#### WHAT YOU WILL DO
Of the entries below, return only those lines from the line with "How do I perform: Open" to the line with "Select the 개인", exactly, both included.

(Stored items)

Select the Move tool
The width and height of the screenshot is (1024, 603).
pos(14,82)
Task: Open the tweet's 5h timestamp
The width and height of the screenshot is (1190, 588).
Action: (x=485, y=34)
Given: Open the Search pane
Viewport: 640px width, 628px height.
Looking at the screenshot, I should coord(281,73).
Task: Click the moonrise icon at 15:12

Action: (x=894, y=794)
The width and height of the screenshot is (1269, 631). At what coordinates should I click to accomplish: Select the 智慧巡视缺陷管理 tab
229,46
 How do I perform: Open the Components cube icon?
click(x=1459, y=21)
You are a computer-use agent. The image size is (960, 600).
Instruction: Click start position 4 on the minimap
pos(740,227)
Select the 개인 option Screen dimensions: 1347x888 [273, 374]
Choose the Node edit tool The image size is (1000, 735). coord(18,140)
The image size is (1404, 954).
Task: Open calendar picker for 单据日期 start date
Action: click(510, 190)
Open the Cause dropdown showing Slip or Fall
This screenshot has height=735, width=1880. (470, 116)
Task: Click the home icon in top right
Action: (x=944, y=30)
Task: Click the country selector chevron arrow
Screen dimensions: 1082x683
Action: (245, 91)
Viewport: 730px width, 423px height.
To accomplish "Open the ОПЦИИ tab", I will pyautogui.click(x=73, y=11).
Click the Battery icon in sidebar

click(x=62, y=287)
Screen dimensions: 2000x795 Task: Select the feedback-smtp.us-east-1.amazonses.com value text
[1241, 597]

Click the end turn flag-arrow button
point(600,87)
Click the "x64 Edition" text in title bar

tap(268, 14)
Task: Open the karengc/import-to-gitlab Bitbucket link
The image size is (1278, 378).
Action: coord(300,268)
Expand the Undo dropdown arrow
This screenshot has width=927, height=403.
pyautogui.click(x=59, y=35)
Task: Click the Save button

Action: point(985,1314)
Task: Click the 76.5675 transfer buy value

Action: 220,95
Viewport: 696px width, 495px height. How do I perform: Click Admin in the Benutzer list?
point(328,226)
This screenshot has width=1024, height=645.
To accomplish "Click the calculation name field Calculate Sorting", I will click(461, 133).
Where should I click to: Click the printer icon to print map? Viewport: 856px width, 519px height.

#### YOUR SOLUTION
 How do I perform: Open the Components cube icon?
click(x=1459, y=21)
You are a computer-use agent. The image size is (960, 600).
Instruction: Click start position 4 on the minimap
pos(740,227)
Select the 개인 option Screen dimensions: 1347x888 [273, 374]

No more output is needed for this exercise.